Après son divorce en 1971, Suzanne Cloutier a joué un rôle de productrice important : elle travaille avec Michel Butler pour présenter la production musicale Hair à Broadway, qui fut un gigantesque succès. Domiciliée à Paris, elle agit en tant que consultante artistique pour des festivals de films, collabore avec l’impresario Nina Carlweiss dans des projets avec Robert Wilson, Peter Brook et Andrei Serban. Elle se rend au Sénégal, au Mali, en Haute-Volta, au Ghana, et au Nigéria afin de produire Jammin’ in Africa pour le réalisateur Jean-Luc Mazignon. En 1970, elle produira à Paris, au théâtre des Bouffes du Nord, un documentaire musical sur l’extase mystique : Djarahi, également intitulé Sufi Dervishes.

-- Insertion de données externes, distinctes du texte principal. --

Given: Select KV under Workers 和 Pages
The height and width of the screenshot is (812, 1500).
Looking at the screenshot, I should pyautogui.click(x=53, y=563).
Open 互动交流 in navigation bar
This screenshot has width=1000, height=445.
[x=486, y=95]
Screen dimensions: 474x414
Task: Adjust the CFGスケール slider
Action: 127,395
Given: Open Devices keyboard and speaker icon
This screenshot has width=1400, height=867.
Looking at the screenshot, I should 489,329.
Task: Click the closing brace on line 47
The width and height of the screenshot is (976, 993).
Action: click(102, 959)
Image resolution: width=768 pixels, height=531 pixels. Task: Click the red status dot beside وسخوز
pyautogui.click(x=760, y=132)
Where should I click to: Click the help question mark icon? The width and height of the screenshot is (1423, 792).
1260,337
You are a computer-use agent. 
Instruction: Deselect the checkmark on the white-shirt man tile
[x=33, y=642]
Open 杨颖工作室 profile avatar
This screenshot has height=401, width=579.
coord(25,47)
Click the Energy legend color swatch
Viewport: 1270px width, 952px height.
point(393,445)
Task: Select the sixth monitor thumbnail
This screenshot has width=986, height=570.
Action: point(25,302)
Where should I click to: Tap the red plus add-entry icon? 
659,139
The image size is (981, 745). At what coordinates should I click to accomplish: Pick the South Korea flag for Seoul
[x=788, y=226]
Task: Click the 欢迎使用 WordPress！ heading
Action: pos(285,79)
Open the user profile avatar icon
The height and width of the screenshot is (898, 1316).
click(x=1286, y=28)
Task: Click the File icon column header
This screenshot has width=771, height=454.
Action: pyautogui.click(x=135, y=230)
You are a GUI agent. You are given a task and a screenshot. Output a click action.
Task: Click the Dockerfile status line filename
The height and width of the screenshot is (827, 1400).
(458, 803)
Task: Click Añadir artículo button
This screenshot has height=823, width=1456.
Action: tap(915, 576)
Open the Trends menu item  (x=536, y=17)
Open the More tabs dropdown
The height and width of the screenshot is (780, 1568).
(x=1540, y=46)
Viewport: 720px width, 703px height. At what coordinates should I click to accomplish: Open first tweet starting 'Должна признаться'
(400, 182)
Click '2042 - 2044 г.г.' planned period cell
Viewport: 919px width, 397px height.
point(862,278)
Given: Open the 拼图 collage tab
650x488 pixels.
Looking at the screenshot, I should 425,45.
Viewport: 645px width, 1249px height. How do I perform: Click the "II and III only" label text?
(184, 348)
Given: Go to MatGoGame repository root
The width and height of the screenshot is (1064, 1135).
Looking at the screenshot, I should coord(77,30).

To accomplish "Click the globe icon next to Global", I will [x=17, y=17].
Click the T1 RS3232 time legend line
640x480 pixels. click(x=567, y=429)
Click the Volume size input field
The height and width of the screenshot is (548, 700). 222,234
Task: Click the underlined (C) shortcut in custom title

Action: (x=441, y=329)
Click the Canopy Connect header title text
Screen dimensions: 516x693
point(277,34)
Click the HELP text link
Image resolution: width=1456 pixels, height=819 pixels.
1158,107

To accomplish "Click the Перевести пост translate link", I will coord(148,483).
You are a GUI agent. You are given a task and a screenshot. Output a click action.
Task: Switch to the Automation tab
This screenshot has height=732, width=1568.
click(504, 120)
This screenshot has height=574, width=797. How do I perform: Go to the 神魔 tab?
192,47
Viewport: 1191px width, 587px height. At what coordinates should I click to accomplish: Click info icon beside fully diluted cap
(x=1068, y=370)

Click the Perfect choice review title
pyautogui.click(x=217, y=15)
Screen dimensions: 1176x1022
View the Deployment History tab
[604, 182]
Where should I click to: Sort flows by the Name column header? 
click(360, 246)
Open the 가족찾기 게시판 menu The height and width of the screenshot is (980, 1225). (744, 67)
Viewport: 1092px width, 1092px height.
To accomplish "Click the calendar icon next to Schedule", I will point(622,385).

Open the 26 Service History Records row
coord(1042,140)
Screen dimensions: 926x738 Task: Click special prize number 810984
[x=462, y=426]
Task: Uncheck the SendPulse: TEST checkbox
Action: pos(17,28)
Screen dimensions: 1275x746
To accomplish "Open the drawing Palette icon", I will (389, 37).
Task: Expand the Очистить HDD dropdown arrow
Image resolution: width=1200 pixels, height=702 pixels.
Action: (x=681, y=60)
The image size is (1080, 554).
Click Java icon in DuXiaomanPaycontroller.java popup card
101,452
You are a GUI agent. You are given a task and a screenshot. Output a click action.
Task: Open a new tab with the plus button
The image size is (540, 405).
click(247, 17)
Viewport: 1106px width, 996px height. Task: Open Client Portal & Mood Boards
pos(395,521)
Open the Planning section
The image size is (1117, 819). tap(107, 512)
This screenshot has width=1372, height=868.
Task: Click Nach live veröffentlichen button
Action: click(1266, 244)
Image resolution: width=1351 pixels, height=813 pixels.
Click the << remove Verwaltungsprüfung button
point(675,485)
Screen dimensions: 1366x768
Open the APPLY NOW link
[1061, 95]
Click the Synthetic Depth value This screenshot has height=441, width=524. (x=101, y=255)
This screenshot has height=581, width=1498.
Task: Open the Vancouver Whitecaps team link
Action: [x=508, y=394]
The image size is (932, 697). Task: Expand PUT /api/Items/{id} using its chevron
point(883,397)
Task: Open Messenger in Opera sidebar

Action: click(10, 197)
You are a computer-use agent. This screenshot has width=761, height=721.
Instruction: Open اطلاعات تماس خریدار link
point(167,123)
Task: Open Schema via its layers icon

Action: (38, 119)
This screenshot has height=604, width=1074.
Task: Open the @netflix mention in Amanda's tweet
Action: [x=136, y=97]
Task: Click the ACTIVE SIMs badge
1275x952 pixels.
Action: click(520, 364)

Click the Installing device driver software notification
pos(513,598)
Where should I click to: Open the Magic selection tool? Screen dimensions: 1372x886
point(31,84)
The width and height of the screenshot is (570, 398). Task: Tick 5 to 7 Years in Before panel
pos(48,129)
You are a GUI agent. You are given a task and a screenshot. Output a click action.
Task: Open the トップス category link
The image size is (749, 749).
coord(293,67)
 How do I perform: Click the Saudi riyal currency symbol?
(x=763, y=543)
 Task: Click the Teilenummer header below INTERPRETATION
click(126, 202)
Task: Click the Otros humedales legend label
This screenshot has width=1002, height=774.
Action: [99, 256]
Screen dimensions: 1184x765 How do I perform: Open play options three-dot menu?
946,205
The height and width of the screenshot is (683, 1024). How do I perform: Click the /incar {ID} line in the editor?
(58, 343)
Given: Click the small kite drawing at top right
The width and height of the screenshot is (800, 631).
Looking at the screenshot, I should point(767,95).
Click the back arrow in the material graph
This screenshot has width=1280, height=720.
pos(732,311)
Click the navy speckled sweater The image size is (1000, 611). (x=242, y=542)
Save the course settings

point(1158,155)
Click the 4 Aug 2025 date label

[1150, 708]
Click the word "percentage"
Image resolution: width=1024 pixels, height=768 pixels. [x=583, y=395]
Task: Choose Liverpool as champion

Amie de longue date d’Orson Welles, elle contribuera au financement de deux films de ce réalisateur qui ne verront malheureusement pas le jour. The Other Side of the Wind est une fiction semi-autobiographique de Welles, dans laquelle un réalisateur célèbre – joué par John Huston – tente de trouver le financement de son film.
Domiciliée en Californie jusqu’à la fin des années 1980, Suzanne Cloutier retournera vivre à Montréal les quinze dernières années de sa vie. Elle décède des suites d’un cancer le 2 décembre 2003.